▶ [Task item]: Entries follow. Give back exactly the lines starting at the one containing "Akční sety: dveře se zárubní (659, 2369)" and ending at the one containing "Smartim (696, 2530)", and no other lines.

▶ [Material to process]:
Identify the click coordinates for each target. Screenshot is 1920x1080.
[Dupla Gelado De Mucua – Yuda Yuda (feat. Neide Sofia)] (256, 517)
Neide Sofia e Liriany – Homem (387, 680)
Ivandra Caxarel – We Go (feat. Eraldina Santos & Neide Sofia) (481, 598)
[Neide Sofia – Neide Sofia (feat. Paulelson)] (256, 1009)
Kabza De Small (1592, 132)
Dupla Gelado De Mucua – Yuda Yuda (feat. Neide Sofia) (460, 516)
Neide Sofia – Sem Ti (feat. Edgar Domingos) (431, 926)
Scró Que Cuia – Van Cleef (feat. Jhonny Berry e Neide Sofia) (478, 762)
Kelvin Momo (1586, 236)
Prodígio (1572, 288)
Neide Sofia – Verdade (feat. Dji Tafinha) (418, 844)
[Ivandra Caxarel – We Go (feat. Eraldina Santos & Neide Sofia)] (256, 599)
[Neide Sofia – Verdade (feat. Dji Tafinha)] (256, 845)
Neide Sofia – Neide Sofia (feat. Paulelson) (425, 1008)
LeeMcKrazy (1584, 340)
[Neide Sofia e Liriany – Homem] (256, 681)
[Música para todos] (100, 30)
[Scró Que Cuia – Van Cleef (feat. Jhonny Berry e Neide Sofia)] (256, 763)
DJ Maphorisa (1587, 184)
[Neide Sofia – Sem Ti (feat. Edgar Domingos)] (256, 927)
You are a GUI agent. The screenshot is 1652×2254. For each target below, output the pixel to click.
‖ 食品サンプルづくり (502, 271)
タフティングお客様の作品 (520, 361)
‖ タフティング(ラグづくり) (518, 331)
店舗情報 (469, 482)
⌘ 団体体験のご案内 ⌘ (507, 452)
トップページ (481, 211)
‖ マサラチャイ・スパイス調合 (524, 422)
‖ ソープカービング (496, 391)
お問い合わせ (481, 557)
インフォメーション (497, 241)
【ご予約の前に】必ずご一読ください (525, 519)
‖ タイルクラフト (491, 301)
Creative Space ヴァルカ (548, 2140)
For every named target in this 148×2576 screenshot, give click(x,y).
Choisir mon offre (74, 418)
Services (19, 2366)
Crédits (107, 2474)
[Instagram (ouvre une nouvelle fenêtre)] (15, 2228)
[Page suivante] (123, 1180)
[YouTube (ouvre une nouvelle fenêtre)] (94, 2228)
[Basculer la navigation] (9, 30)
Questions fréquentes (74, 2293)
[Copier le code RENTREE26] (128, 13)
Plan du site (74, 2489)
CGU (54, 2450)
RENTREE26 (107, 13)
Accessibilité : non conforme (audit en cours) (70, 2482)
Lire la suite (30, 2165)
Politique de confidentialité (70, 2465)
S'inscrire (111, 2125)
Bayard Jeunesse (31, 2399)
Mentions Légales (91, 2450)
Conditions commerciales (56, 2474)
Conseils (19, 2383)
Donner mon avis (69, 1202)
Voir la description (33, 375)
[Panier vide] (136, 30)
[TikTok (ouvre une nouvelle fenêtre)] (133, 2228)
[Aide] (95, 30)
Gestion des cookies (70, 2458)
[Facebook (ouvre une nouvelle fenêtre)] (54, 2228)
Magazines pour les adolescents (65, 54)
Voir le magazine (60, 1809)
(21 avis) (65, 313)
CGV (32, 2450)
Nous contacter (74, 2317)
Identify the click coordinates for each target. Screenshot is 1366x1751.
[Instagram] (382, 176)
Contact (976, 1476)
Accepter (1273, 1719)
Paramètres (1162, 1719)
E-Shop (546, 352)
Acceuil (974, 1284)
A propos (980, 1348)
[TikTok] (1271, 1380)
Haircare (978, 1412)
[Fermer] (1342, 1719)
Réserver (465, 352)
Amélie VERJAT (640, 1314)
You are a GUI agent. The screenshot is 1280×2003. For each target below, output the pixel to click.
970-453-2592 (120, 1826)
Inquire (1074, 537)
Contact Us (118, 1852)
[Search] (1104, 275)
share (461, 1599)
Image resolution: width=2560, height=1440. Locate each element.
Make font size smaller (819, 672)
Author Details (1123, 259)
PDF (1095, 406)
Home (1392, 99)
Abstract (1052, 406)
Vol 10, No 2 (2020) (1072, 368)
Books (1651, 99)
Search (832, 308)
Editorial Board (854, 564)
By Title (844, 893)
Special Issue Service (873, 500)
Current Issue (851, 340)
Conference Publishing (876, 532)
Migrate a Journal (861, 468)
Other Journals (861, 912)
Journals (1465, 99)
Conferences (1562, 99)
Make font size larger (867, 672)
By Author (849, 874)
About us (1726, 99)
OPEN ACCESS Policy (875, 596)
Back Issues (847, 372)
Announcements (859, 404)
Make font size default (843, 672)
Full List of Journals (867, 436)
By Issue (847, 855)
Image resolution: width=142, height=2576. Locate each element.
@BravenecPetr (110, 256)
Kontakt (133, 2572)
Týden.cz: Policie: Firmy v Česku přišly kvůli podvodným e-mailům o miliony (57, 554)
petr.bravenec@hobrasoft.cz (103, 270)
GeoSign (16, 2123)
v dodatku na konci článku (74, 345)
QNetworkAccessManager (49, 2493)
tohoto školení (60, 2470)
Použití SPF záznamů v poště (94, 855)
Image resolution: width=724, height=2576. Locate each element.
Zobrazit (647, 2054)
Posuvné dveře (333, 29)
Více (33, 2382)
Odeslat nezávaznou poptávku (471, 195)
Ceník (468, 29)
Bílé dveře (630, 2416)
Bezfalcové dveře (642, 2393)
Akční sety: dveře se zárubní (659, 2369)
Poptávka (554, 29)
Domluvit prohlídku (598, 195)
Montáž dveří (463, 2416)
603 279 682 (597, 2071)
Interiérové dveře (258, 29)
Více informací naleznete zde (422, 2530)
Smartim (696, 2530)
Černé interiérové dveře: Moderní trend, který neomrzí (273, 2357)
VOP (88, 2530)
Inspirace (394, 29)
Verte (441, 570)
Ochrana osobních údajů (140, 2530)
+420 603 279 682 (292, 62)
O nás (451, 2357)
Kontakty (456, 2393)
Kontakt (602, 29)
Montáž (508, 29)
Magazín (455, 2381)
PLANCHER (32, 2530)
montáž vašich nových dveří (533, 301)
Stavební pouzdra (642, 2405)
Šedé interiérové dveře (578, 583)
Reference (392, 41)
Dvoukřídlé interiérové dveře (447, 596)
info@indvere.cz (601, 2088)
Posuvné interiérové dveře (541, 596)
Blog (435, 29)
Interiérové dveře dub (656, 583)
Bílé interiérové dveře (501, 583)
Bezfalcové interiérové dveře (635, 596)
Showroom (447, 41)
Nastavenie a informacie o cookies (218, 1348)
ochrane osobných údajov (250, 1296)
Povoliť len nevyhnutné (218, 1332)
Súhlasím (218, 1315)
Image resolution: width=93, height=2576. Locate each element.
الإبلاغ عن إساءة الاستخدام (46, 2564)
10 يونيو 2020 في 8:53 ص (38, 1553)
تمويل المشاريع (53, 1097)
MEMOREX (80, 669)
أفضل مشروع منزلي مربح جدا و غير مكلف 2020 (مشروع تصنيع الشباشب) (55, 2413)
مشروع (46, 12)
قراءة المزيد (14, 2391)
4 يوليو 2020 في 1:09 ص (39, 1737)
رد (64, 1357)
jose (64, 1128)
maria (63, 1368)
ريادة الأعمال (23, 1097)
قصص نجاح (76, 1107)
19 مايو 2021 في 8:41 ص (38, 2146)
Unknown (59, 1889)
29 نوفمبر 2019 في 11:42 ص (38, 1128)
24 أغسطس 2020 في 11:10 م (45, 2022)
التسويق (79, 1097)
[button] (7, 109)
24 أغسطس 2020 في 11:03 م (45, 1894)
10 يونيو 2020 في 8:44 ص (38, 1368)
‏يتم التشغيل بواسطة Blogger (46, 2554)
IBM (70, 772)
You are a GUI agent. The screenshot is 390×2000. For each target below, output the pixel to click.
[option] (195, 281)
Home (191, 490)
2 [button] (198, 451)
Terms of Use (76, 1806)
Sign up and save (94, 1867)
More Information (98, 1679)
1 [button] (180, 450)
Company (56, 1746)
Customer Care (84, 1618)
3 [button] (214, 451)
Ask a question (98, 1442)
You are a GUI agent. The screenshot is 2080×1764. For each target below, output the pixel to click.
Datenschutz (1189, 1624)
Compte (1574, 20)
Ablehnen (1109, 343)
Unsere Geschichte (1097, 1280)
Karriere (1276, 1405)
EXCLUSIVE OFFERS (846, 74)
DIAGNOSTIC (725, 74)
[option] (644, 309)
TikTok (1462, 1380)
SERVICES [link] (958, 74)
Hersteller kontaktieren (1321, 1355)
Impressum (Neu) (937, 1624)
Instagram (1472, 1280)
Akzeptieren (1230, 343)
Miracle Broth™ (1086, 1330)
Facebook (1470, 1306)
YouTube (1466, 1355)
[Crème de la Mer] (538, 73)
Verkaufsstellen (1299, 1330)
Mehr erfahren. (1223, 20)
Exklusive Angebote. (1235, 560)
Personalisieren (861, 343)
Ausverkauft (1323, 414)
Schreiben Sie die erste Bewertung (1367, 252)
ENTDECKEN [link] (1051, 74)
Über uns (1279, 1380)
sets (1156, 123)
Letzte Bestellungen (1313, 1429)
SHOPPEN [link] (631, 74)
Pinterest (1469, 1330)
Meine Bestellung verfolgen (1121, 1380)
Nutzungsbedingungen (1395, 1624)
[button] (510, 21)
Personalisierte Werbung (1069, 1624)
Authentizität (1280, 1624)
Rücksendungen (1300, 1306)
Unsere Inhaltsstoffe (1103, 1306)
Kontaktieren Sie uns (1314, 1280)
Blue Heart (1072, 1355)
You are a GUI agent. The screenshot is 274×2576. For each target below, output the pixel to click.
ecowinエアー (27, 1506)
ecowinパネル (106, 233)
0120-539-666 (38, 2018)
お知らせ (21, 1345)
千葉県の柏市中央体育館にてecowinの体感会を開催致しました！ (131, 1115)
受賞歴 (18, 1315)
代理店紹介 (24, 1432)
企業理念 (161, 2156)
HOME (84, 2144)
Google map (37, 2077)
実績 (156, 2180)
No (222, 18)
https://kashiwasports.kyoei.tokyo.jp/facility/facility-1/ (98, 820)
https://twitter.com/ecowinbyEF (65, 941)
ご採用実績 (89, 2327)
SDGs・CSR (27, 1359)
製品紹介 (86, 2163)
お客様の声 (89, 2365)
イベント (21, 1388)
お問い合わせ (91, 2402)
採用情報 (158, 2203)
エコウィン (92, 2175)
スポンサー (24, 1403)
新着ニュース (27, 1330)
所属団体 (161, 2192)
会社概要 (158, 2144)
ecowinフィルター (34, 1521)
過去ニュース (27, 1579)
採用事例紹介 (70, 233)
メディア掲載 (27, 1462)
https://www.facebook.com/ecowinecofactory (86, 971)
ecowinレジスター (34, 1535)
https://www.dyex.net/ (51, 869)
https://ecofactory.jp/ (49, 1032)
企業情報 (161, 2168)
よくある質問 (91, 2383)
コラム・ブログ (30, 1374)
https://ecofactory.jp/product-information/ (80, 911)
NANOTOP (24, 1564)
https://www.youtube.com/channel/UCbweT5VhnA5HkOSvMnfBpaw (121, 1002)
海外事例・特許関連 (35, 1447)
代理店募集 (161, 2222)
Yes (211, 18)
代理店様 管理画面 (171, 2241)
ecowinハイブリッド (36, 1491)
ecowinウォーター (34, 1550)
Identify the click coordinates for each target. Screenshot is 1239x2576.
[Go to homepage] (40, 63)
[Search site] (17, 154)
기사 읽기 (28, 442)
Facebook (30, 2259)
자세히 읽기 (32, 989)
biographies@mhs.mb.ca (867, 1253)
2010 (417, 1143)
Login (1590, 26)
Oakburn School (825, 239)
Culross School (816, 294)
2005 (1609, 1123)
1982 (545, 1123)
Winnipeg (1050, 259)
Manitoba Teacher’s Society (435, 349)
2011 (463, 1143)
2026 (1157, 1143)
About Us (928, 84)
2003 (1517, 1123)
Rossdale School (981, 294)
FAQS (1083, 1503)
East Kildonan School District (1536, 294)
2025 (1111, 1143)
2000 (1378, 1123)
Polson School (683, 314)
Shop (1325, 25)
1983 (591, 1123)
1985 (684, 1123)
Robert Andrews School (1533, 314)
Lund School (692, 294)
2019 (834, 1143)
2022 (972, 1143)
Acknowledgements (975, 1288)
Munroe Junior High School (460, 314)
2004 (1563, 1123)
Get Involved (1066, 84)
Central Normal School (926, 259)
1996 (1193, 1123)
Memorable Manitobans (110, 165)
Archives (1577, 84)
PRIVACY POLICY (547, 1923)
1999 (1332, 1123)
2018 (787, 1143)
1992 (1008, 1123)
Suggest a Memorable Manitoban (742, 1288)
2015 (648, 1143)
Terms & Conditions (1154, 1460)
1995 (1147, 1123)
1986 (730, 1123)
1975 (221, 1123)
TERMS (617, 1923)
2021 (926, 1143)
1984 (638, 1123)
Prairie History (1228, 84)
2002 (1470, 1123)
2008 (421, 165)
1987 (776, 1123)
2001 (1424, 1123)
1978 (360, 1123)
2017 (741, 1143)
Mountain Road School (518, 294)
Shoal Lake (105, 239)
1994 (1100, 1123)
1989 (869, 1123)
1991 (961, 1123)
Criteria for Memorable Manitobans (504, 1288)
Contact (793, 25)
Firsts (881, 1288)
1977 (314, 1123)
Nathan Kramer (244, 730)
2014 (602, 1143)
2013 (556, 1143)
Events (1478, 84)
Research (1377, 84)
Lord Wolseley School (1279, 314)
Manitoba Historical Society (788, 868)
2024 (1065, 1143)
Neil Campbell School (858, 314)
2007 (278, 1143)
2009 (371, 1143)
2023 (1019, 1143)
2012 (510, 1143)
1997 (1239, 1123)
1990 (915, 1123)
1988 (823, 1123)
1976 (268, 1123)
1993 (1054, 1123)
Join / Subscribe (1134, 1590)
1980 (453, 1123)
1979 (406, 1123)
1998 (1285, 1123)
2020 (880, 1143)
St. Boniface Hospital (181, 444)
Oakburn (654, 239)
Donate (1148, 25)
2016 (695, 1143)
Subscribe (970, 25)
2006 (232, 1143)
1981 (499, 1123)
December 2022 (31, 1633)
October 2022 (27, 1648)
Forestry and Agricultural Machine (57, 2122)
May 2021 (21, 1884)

▶ [Solution for this task]:
Akční sety: dveře se zárubní (659, 2369)
Poptávka (554, 29)
Domluvit prohlídku (598, 195)
Montáž dveří (463, 2416)
603 279 682 (597, 2071)
Interiérové dveře (258, 29)
Více informací naleznete zde (422, 2530)
Smartim (696, 2530)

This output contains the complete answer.